With a sudden burst of exuberance Zach let out a cry of joy and dove into the pond and threw water into his face. Amanda followed him, kicked water on him, and he flung himself bodily into the pond again and she flung herself atop him and they rolled around and around like two porkers in mud heaven.
The kisses were soaked as he pulled her to her feet, flung her over his shoulder, and scrambled up the bank. She fell to her knees and wrapped her arms around his knees and she called his name over and over.

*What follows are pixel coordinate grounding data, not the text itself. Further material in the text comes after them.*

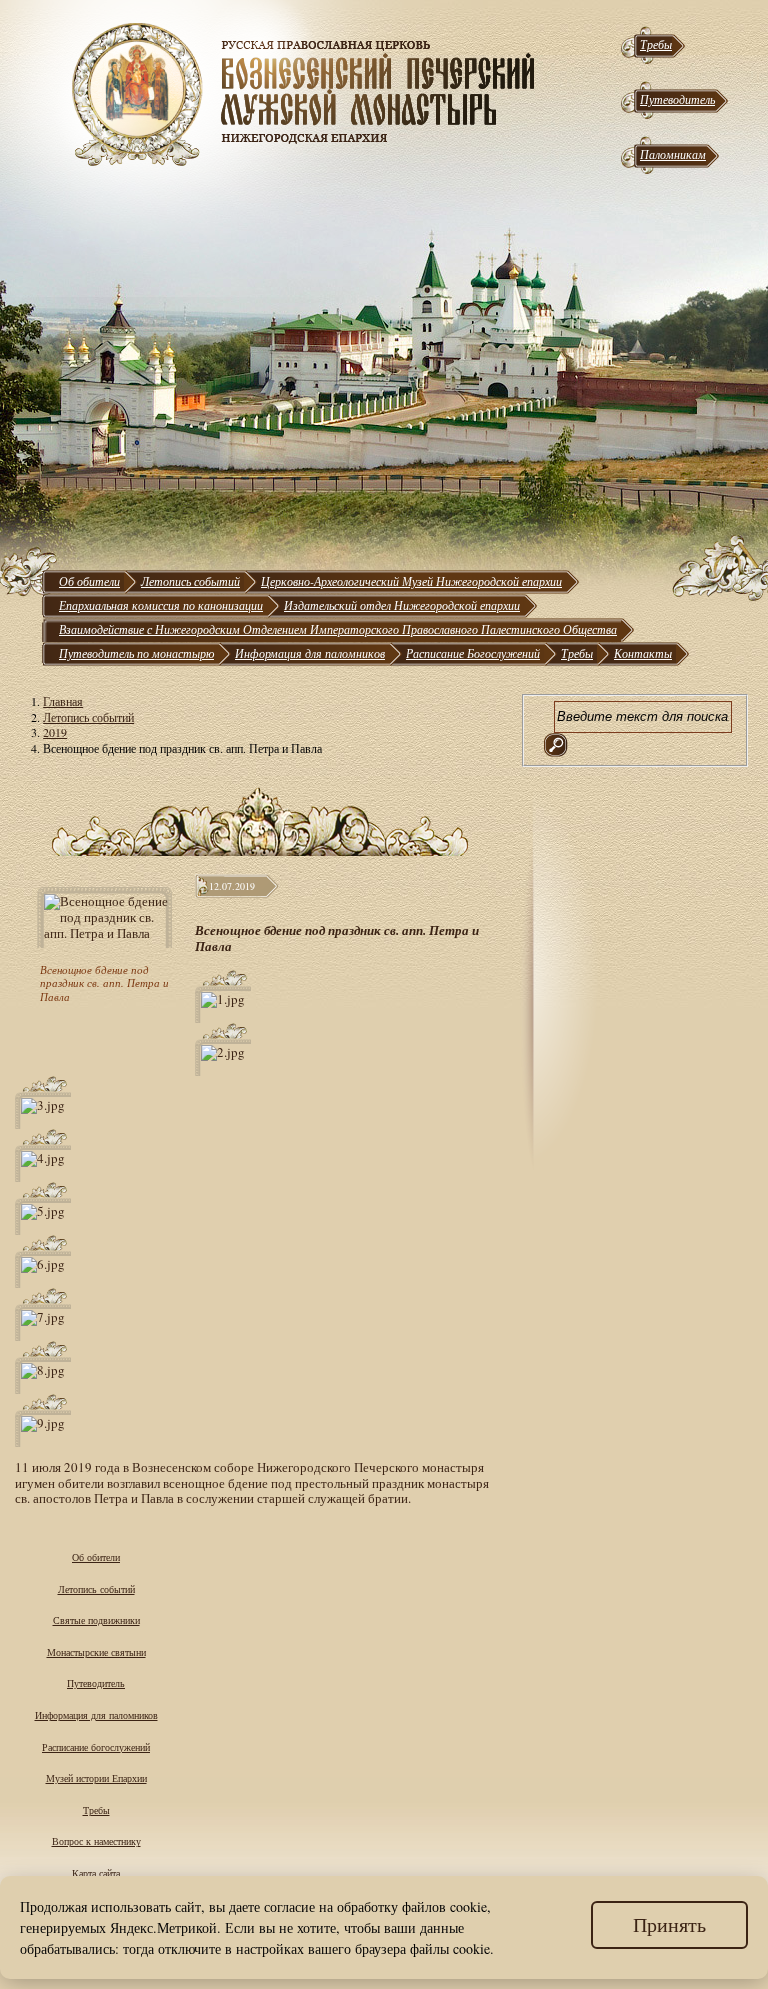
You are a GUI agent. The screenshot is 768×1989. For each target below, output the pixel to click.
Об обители (89, 581)
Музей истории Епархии (96, 1778)
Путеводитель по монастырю (136, 653)
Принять (669, 1924)
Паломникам (673, 154)
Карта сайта (96, 1873)
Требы (656, 44)
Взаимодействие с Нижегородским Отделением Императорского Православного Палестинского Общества (338, 629)
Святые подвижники (96, 1620)
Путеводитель (677, 99)
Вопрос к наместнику (96, 1841)
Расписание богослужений (96, 1747)
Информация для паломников (310, 653)
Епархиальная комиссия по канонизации (161, 605)
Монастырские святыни (96, 1652)
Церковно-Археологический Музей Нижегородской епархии (411, 581)
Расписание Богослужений (473, 653)
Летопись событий (190, 581)
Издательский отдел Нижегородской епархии (402, 605)
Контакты (643, 653)
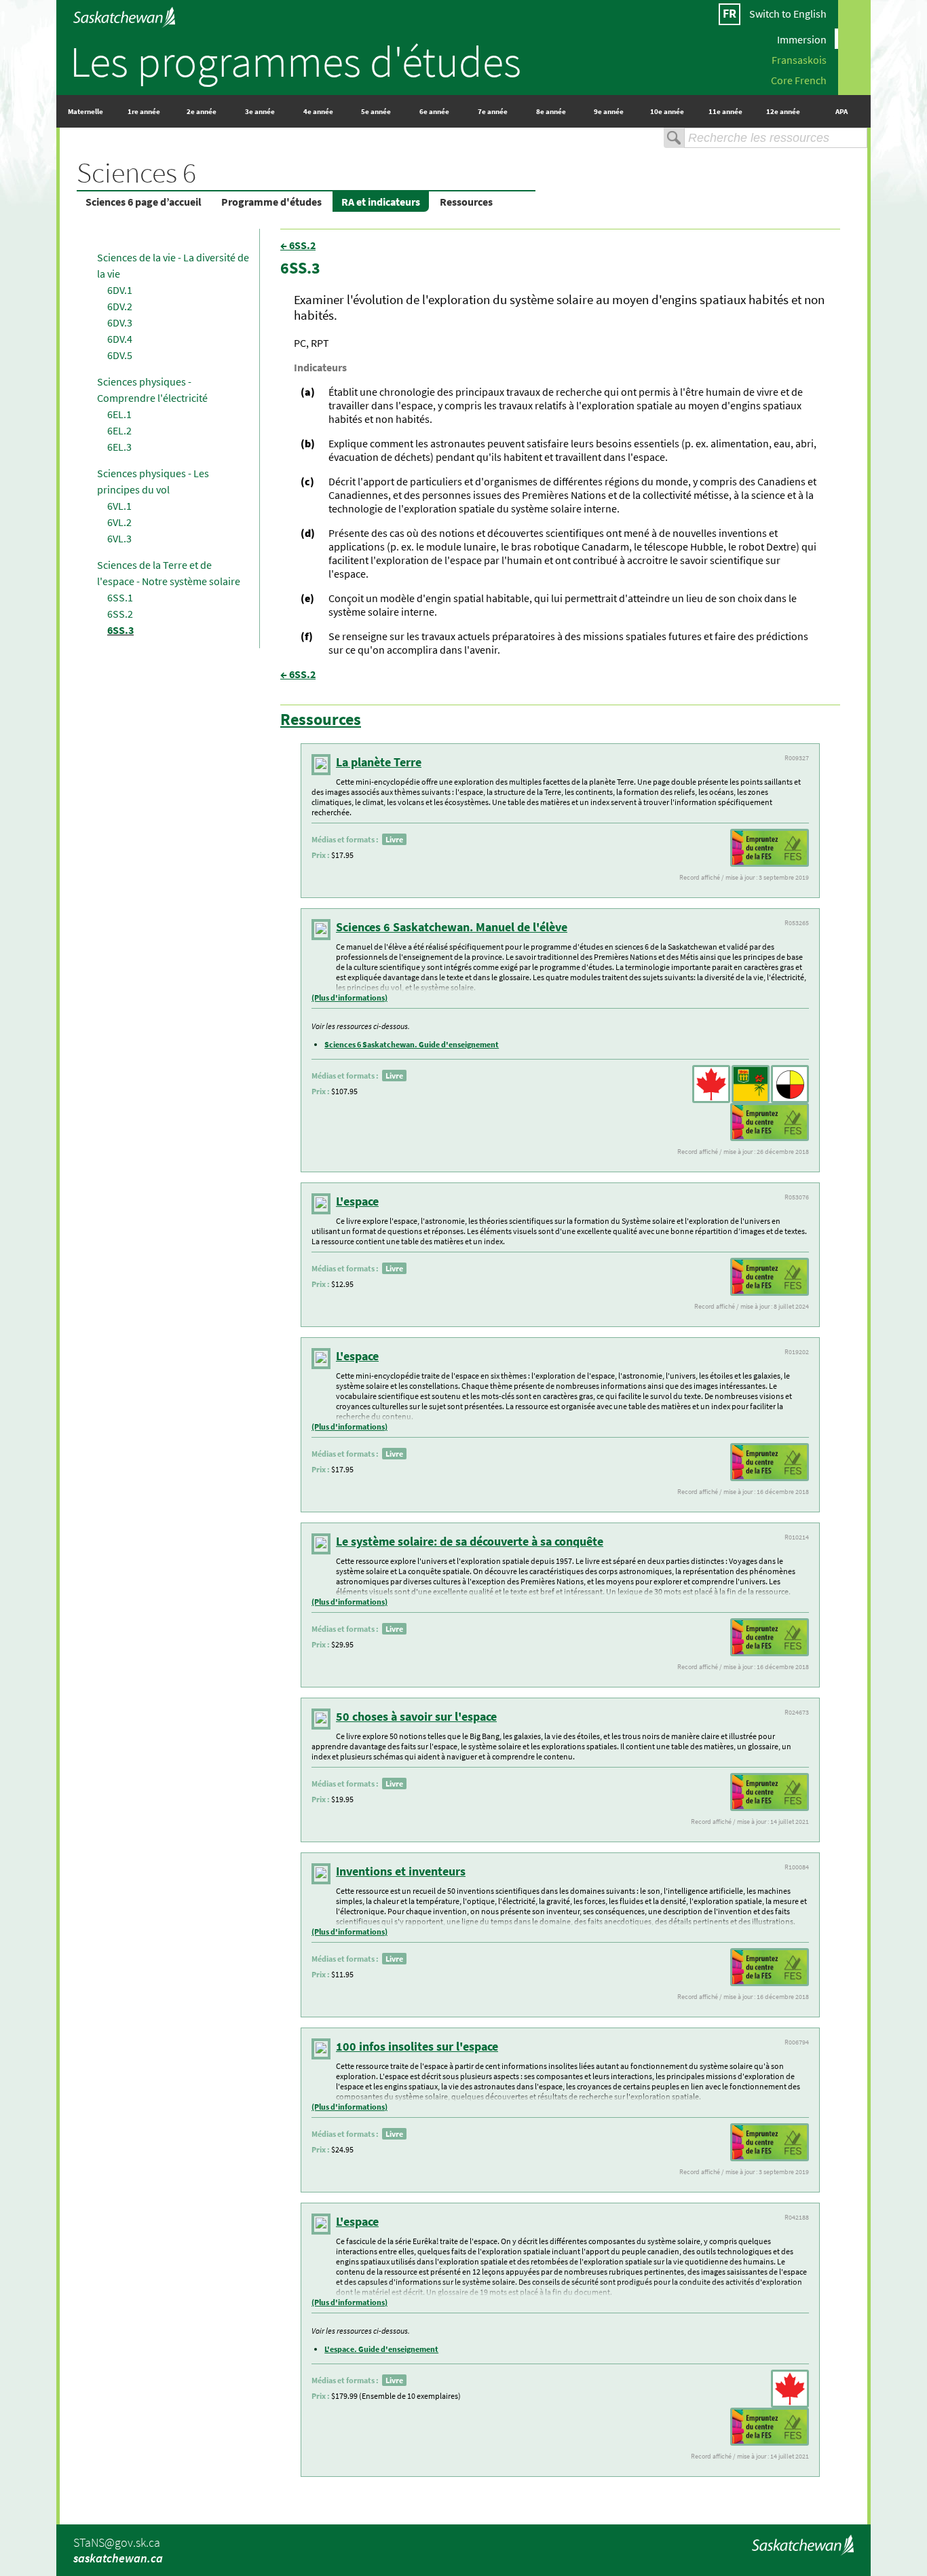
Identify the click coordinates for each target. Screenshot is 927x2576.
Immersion (802, 38)
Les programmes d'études (295, 61)
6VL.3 (119, 538)
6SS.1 (120, 597)
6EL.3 (119, 446)
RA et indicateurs (380, 201)
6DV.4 (119, 339)
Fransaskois (799, 59)
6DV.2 (119, 306)
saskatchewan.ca (118, 2558)
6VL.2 (119, 522)
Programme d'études (271, 201)
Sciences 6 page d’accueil (144, 201)
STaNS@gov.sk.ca (116, 2542)
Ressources (466, 201)
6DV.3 (119, 322)
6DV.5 (119, 355)
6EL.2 (119, 430)
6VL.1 (119, 505)
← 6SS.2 (298, 245)
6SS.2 (120, 613)
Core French (799, 79)
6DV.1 (119, 290)
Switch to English (788, 13)
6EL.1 (119, 414)
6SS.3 (120, 630)
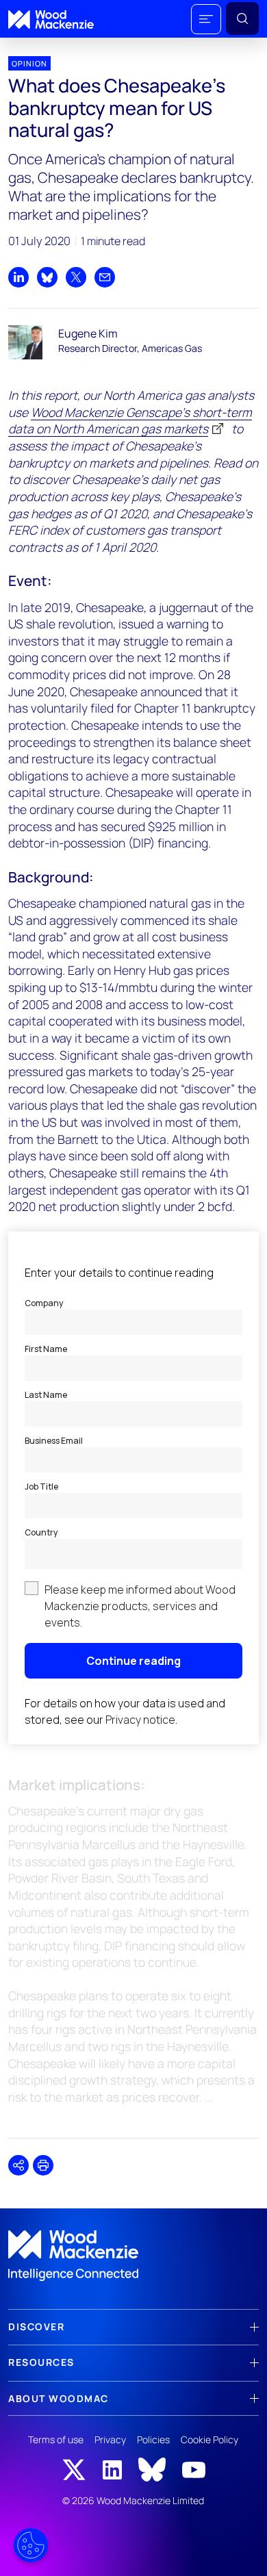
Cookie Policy (209, 2439)
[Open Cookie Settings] (31, 2545)
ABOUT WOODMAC (58, 2398)
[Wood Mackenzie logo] (51, 19)
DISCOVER (36, 2326)
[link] (133, 2255)
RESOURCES (41, 2362)
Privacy (110, 2439)
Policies (153, 2439)
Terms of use (56, 2439)
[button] (206, 19)
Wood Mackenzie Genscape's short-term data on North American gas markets (130, 420)
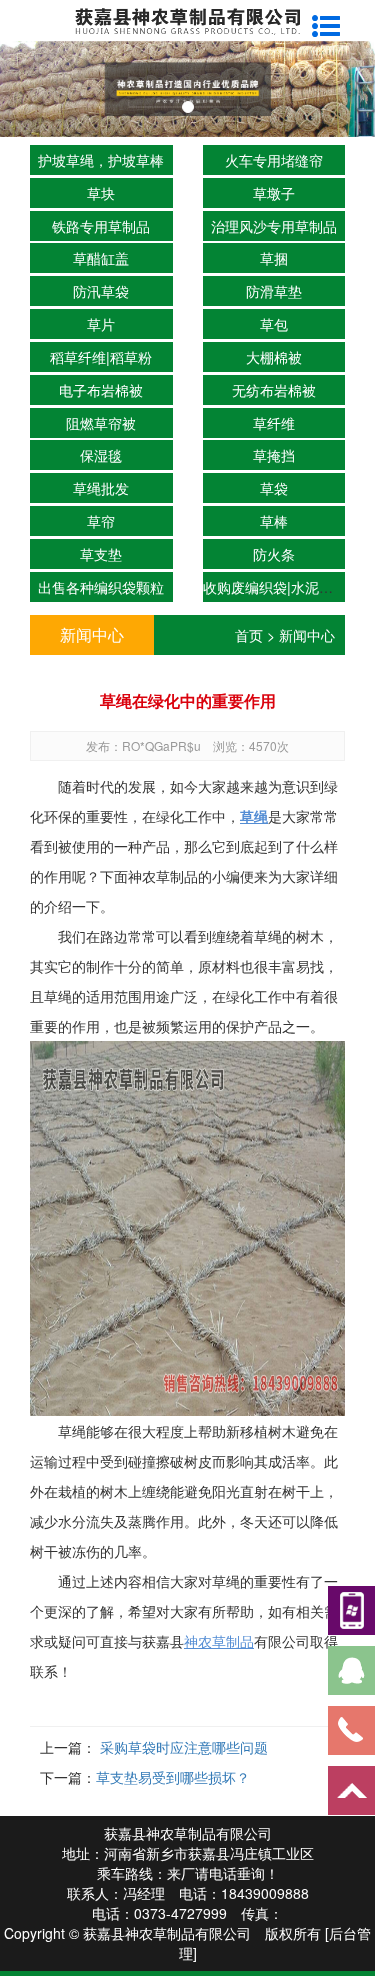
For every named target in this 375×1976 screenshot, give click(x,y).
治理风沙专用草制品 (274, 226)
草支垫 (101, 554)
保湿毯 (101, 455)
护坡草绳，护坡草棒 (101, 160)
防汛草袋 (101, 291)
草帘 (101, 521)
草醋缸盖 (101, 258)
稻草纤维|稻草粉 (101, 357)
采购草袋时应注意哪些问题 (182, 1747)
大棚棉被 (274, 357)
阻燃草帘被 (101, 423)
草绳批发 (101, 488)
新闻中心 (307, 635)
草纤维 (274, 423)
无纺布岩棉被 (274, 390)
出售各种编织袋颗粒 (101, 587)
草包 (274, 324)
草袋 (274, 488)
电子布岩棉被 (101, 390)
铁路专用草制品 (101, 226)
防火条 (274, 554)
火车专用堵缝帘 (274, 160)
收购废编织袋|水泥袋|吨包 (284, 587)
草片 (101, 324)
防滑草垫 (274, 291)
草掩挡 (274, 455)
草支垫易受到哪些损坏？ (173, 1777)
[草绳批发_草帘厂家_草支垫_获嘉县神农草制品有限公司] (187, 89)
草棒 (274, 521)
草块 (101, 193)
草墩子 (274, 193)
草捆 (274, 258)
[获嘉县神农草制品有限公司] (187, 19)
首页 (249, 635)
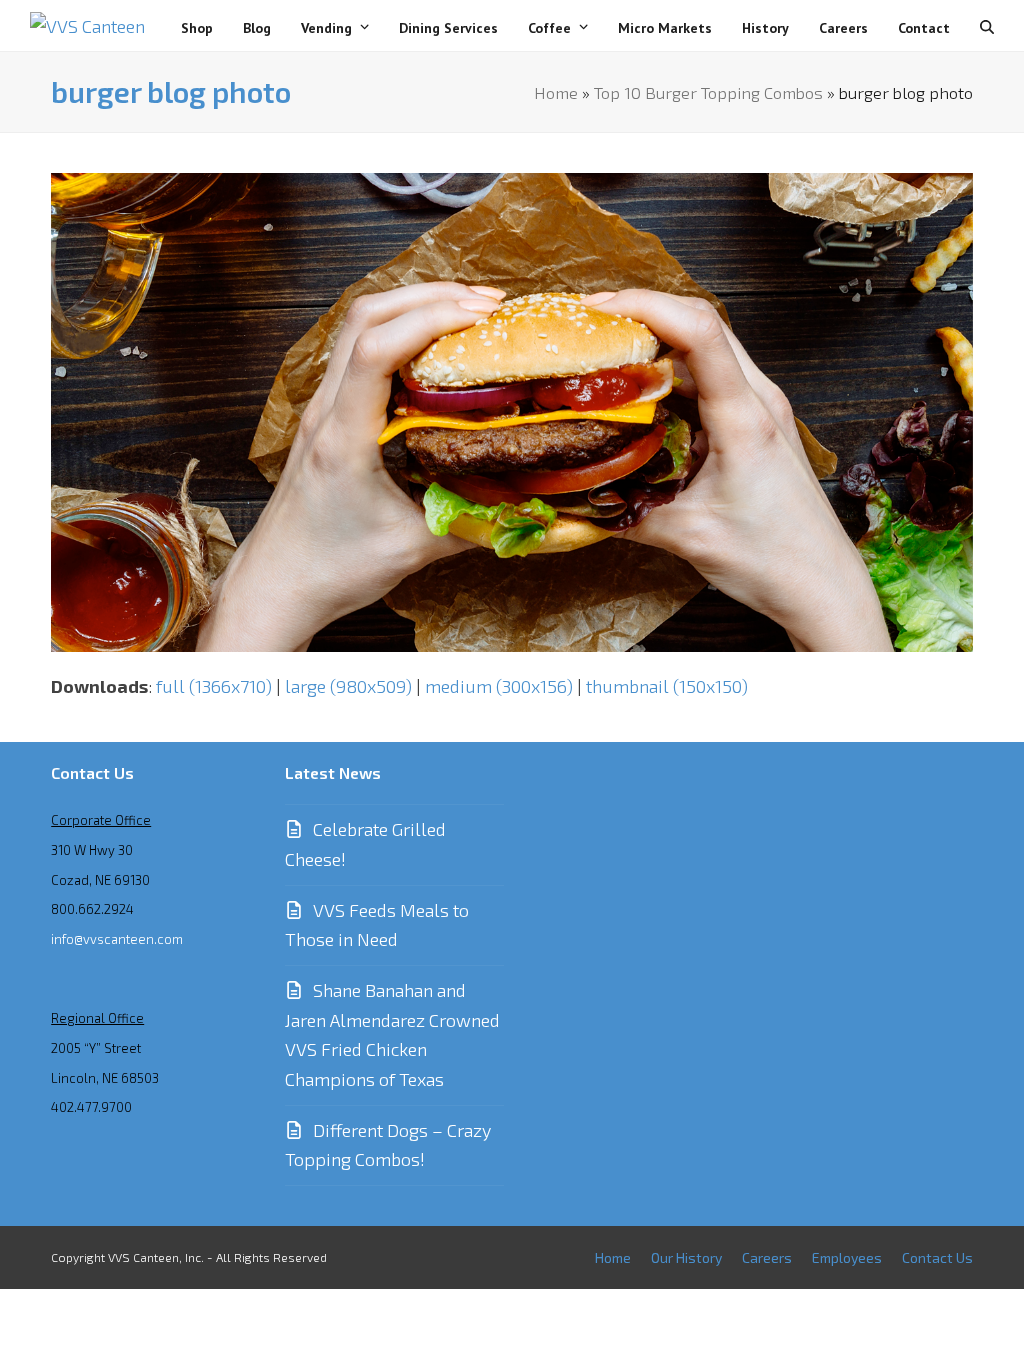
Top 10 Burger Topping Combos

Zach looked down at the beauty and what rushed through him now near caved him in. He backed away, telling himself to stop now before his power to resist had flown.
They said something, both of them, about going slowly mad during the absence, about counting minutes, about . . . Now they stared curiously at each other, rather dumbfounded . . .
“I love you, Zach.”
His mouth trembled and his voice went awry. “I love you, Amanda.”
“I love you, Zach. I never knew that any such person as a Zachary O’Hara existed in this world.”
They sat and he held his head in his hands, repeating words he had never spoken. “I love you,” he said, and got a bit silly and mimicked himself, “I love you.”
Now that, Amanda Kerr, was a real confession by a real man, a Marine man, a man who never existed before. They spoke nonsense for a while, using the conversation to give themselves time to allow what was happening to sink in.
The urge came on them to pour themselves into each other and they clung and slowly became the victims of what they had declared.
They could hold each other until dark like this, but sooner or later they had to come out of the woods, and this knowledge began to scratch at their passion like hard chalk against a blackboard.